Region	Neurochemistry	nAChR subunits	nAChR subtypes	Chronic nicotine
VTA	DA neurons	All have α2, α4, α5, α6, β2, β3	α4β2: α4α5α6β2	No change
		Some have α3, α7	α7	No change
		Few have β4	α3β4	No change
	GABA neurons	α4, β2, β3, α7	α4β2	Upregulation
			α7	No change
SNc	DA neurons	All have α2, α4, α5, α6, β2, β3	α4β2	No change
		Some have α3, α7	α4α5α6β2	No change
		Few have β4	α7	No change
	GABA neurons	α4, β2, β3, and α7	α4β2	Upregulation
			α7	No change
NAcc	DA terminals	α4, α6, β2, β3	α4α6β2	Downregulation
			α6β2β3	Downregulation
CPu	DA terminals	α4, α5, α6, β2, β3	α4α6β2β3	Downregulation
			α4α6β2	Downregulation
			α4α5(non-α6)β2	Upregulation

Currently available drugs for smoking cessation include nicotine, partial agonists of nAChRs (cytisine and varenicline), and bupropion [106]. Partial agonists are used because they can moderately activate nAChRs to obtain normal levels of dopamine to reduce nicotine withdrawal symptoms, but the increase in dopamine levels is insufficient to cause satisfaction as strong as that induced by nicotine [107]. Among these drugs, varenicline, a partial agonist of β2-containing nAChRs and a full agonist of α7- and α3β4-containing nAChRs, has the highest success rate for smoking cessation [106]. On the one hand, acute varenicline can mildly activate α4β2- and α6β2-containing nAChRs, and α7 nAChRs, attenuating nicotine withdrawal symptoms and reducing motivation for nicotine intake [108]. On the other hand, chronic varenicline upregulates α4β2 nAChRs in a manner similar to that of chronic nicotine, but it also upregulates α3β4 and α7 nAChRs [109]. This pattern may mitigate dysfunction of the midbrain circuit following the selective upregulation of α4β2 nAChRs in GABAergic neurons by chronic nicotine.

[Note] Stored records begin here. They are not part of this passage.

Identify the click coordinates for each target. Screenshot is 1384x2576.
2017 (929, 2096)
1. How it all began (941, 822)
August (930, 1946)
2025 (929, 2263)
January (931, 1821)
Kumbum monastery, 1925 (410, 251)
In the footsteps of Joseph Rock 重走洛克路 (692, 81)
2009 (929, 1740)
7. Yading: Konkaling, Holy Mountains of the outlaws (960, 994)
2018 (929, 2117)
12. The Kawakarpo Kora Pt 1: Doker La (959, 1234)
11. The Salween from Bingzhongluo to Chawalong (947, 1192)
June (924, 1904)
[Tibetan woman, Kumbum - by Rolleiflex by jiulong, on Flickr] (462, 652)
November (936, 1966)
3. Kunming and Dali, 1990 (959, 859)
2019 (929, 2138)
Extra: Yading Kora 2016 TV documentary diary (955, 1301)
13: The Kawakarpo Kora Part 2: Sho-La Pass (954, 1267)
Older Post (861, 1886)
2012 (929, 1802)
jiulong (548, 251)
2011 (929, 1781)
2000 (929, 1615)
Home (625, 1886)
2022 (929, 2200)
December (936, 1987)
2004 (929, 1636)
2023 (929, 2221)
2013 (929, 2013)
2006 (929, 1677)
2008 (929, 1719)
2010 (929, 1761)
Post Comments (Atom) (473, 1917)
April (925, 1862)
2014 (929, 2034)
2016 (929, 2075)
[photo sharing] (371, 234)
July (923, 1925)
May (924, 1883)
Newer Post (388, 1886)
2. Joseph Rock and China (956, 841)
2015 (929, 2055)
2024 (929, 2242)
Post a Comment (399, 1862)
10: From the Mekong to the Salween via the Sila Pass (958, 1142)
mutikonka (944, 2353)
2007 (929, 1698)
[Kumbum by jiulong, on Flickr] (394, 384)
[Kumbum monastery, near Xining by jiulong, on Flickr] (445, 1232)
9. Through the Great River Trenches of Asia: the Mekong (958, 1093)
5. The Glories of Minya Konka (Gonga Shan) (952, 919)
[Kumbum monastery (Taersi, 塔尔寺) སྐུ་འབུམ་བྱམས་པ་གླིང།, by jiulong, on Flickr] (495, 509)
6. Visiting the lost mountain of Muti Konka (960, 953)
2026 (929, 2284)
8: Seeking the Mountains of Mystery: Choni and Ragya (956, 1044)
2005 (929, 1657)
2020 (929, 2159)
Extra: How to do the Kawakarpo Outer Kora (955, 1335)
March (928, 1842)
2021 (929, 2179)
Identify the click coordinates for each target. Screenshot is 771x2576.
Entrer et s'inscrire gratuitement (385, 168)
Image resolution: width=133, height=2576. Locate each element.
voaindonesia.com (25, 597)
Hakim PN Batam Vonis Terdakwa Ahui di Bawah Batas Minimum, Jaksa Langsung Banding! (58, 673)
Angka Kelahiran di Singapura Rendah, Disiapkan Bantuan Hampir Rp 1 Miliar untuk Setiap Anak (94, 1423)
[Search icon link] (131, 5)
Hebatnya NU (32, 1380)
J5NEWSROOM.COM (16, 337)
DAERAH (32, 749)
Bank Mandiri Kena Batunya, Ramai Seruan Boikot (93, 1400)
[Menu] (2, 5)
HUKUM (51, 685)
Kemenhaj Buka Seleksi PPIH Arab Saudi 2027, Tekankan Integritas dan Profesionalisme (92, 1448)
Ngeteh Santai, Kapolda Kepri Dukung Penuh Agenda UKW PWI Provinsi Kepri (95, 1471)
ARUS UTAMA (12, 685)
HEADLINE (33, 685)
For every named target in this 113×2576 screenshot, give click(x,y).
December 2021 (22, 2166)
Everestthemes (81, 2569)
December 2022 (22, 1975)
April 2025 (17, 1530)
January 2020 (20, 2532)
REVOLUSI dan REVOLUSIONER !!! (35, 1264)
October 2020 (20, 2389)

Therefore, α4β2- and α6β2-containing nAChRs in the midbrain DA system are effective targets for smoking cessation. However, other subunits with relatively lower expression levels, such as the α7, α3, α5, β3, and β4 subunits, should be considered in future investigations because these subunits have been reported to regulate the α4, α6, and β2 subunits. Novel drugs that are more specific for nAChR subtypes should be designed to minimize the unpleasant side-effects of currently available drugs for smoking cessation, including nausea and depressed mood [1].